CHIME has issued a statement in response to a recent report from the HHS Office of the Inspector General (OIG) asserting that the EHR Incentive Payments program is vulnerable to fraud and abuse. In its assessment, OIG investigators expressed concern that CMS and ONC are not taking the proper measures to verify prior to payment that hospitals and physicians are meeting the requirements of Meaningful Use.
“We strongly support the OIG recommendation that CMS develop and disseminate guidance detailing the types of documentation that Eligible Hospitals and Eligible Professionals need on hand to comply with audits,” said Sharon Canner, senior director of advocacy for CHIME. “However, we do not believe it necessary that CMS collect documentation beyond attestation from hospitals and eligible professionals prior to sending payments.”
CMS also opposed the recommendation based on a concern that it will place undue burden on the professionals or hospitals and delay payments substantially.

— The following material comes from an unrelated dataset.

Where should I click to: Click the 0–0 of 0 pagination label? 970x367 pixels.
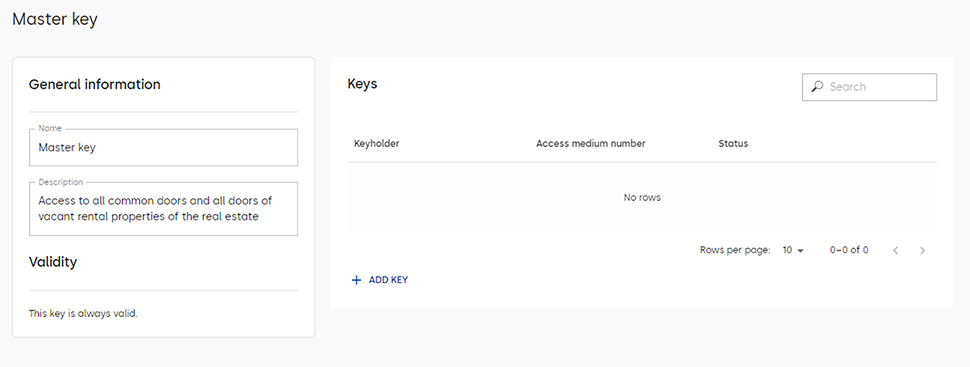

In addition, OIG stated that CMS should issue agency-developed guidance for Eligible Professionals and Hospitals that explains the types of documentation CMS expects should be maintained to support (or verify) eligibility for the Meaningful Use program. To that end, it recommended that ONC require certified EHR technology to be capable of producing reports for the “Yes/No Attestation” measures “where possible,” and require certifying bodies to use standard test data to determine EHRs are meeting the certification criteria.